Bei „Der Königsschlüssel“ handelt es sich wider Erwarten um ein Jugendbuch (obwohl |Heyne| es als Fantasy einordnet, während die auf dem Cover ungenannte Ko-Autorin Kathleen Weise das Werk selbst sogar als Kinderbuch ab 10 Jahren einstuft), und das merkt man der Geschichte leider auch an. Der Schreibstil ist ziemlich einfach gestrickt, was zwar an sich nichts Negatives ist, aber trotzdem hat er mir einfach nicht gefallen. An einigen Stellen fand ich ihn zu schlicht geformt und ebenso nervig wie die Charaktere.

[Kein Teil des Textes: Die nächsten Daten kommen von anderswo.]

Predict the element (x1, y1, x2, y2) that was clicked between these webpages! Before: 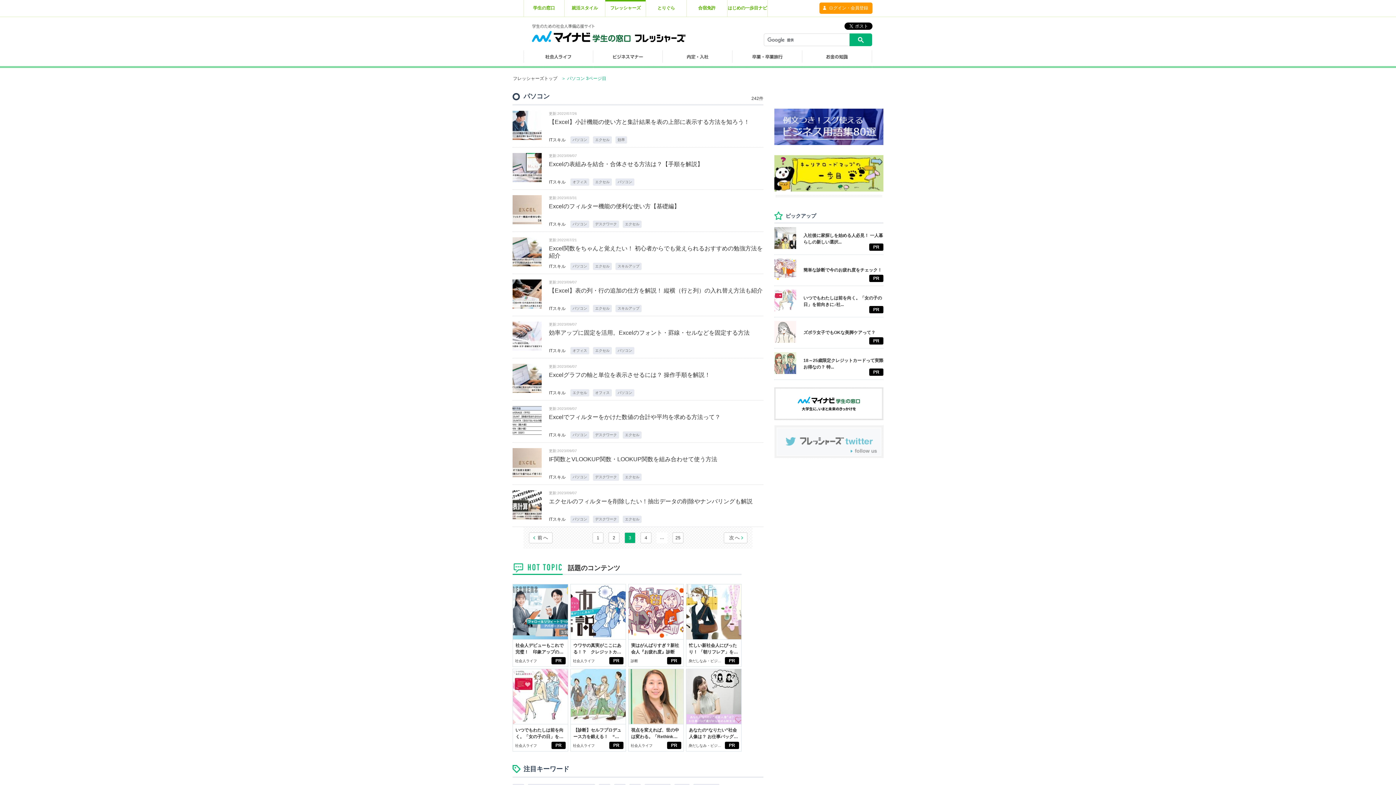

Allerdings ist nicht alles an „Der Königsschlüssel“ Zeitvergeudung. Einige Stellen im Buch waren wirklich gut gemacht und auch interessant zu lesen. Nur schade eben, dass das nicht bei der kompletten Geschichte der Fall ist.
_Fazit:_
Alles in allem hat mir „Der Königsschlüssel“ leider nicht gefallen. Die Charaktere sind zu flach, die Grundgeschichte ist altbekannt und an den meisten Stellen fehlte mir die Spannung. Allerdings kann ich mir vorstellen, dass Jugendliche oder noch jüngere Leser, die noch nicht allzu viele Bücher aus dem Fantasy-Genre kennen, eher mit dem vorliegenden Roman etwas anzufangen wissen.
_Der Autor:_
Boris Koch wurde 1973 geboren und wuchs auf dem Land im bayerischen Schwaben, südlich von Augsburg, auf. Er studierte Alte Geschichte und Neuere Deutsche Literatur in München und lebt heute als freier Autor in Berlin. Zu seinen Werken gehören unter anderem der All-Age-Roman „Der Drachenflüsterer“ und „Gebissen“.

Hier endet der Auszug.